§ **The request**: List as a numbered list the lines of the listing beginning with the line containing "Where should I" and continuing through the line containing "[141, 1195]", both included, with blank lines omitted and pictures left out.

§ **Exercise input**:
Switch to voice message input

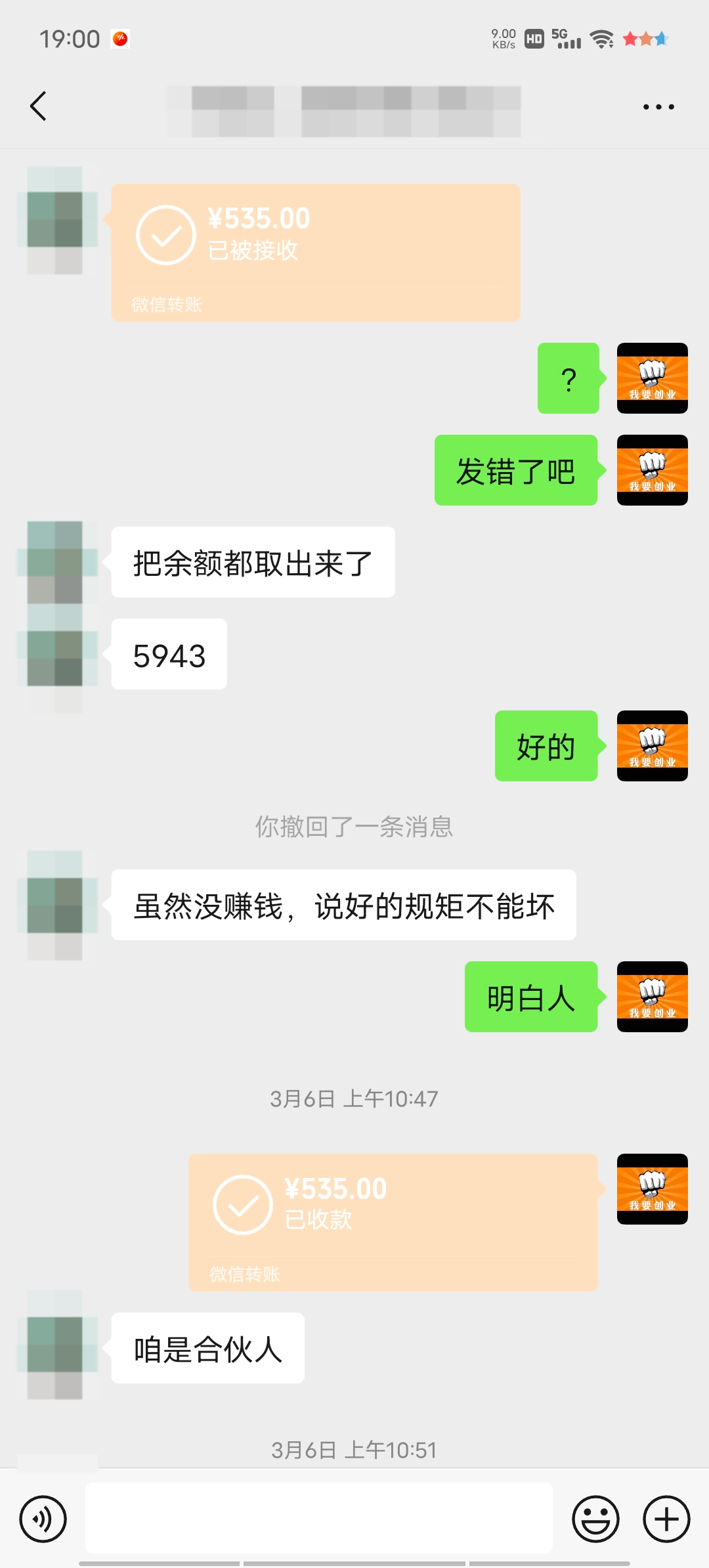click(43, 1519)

...

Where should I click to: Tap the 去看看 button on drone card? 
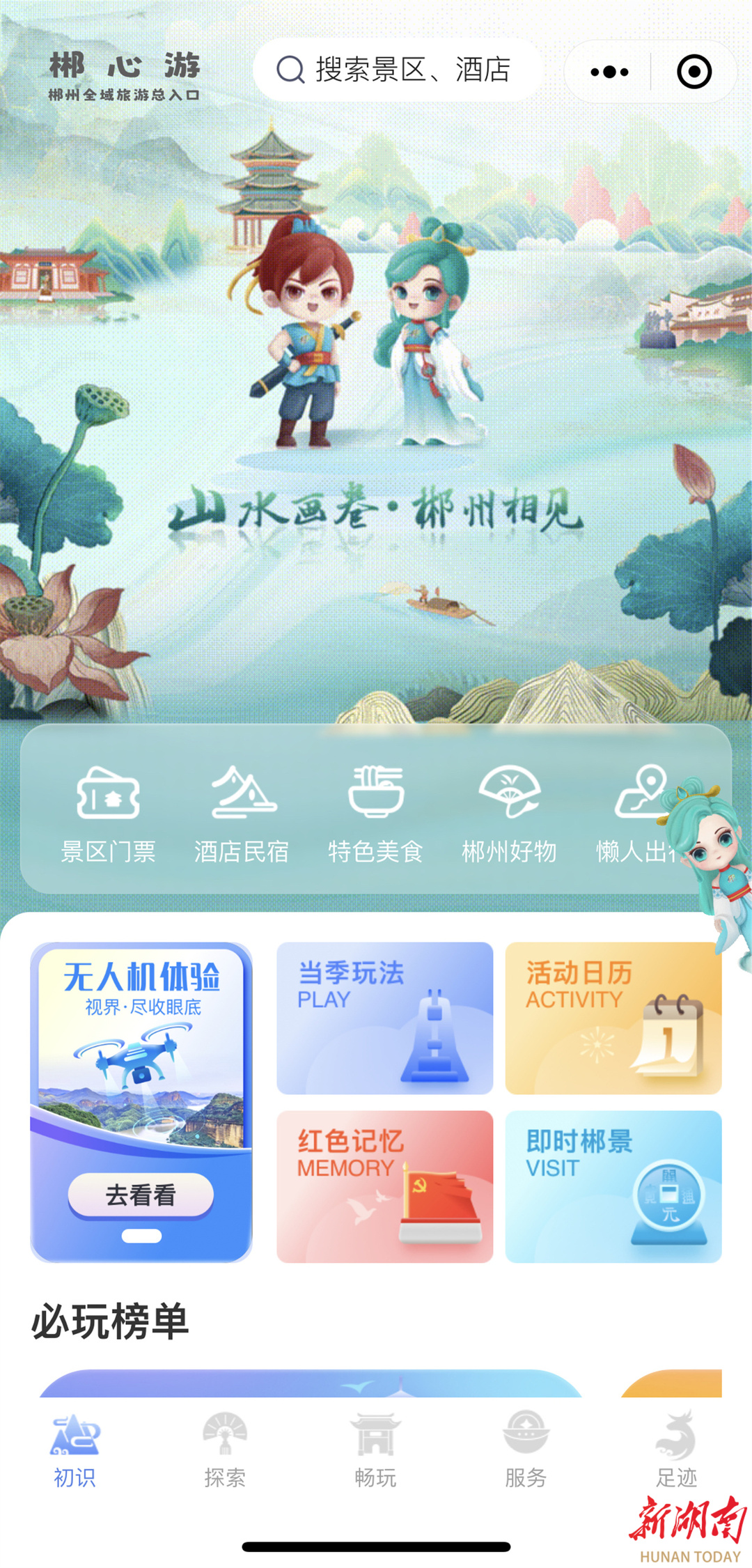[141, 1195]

--

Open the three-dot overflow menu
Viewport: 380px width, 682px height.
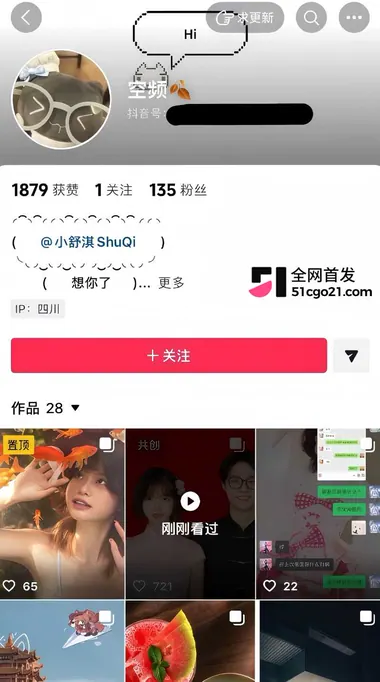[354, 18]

§ **Expected output**:
1. Where should I click to: Tap the 去看看 button on drone card? 
2. [141, 1195]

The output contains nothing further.